Conclusion et appel à l'action :
Tout au long du processus de négociation, nous avons souligné à plusieurs reprises les risques que le traité, sous sa forme actuelle, fait peser sur les droits de l’homme et sur la cybersécurité mondiale. Malgré les dernières modifications, le projet révisé ne répond pas à nos préoccupations et continue de risquer de rendre les individus et les institutions moins sûrs et plus vulnérables à la cybercriminalité, compromettant ainsi son objectif même.
Ne pas restreindre la portée de l'ensemble du traité aux crimes cyberdépendants, protéger le travail des chercheurs en sécurité, des défenseurs des droits humains et d'autres acteurs légitimes, renforcer les garanties des droits humains, limiter les pouvoirs de surveillance et préciser la protection des données. Ces principes donneront aux pratiques abusives des gouvernements un vernis de légitimité internationale. Cela rendra également les communications numériques plus vulnérables aux cybercriminalités que la Convention est censée lutter. En fin de compte, si le projet de Convention ne peut être corrigé, il devrait être rejeté.

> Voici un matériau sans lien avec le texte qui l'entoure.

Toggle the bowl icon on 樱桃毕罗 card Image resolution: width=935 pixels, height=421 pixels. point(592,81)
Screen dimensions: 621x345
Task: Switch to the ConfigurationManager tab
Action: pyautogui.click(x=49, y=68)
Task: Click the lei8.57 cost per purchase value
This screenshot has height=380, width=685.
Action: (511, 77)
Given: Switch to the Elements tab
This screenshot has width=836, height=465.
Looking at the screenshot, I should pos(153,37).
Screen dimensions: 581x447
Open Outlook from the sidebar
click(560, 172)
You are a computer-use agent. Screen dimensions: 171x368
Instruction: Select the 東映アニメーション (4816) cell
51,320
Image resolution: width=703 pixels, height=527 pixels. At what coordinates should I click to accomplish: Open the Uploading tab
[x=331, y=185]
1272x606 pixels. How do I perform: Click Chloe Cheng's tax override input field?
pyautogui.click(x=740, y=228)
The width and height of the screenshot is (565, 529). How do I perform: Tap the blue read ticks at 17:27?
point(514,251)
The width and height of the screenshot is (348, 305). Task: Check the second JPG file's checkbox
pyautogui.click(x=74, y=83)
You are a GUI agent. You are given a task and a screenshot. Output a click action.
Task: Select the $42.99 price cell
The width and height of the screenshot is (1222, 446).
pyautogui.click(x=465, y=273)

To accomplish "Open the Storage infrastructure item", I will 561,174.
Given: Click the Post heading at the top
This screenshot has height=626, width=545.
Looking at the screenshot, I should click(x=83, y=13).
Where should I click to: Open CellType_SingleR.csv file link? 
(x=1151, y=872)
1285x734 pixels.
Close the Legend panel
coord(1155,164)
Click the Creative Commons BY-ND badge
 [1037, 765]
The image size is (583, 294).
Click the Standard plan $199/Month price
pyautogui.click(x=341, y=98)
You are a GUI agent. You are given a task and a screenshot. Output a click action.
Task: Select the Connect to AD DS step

Alors que la session de clôture du Comité spécial des Nations Unies sur la cybercriminalité est sur le point de reprendre, nous appelons les délégations des États membres de l'Union européenne et la délégation de la Commission européenne à redoubler d'efforts pour combler les lacunes mises en évidence et garantir que le projet de convention sur la cybercriminalité soit étroitement ciblé dans son champ d'application matériel et ne soit pas utilisé pour porter atteinte aux droits de l'homme ou à la cybersécurité. En l’absence de changements significatifs pour remédier aux lacunes existantes, nous exhortons les délégations des États membres de l’UE et la Commission européenne à rejeter le projet de convention et à ne pas le soumettre à l’Assemblée générale des Nations Unies pour adoption.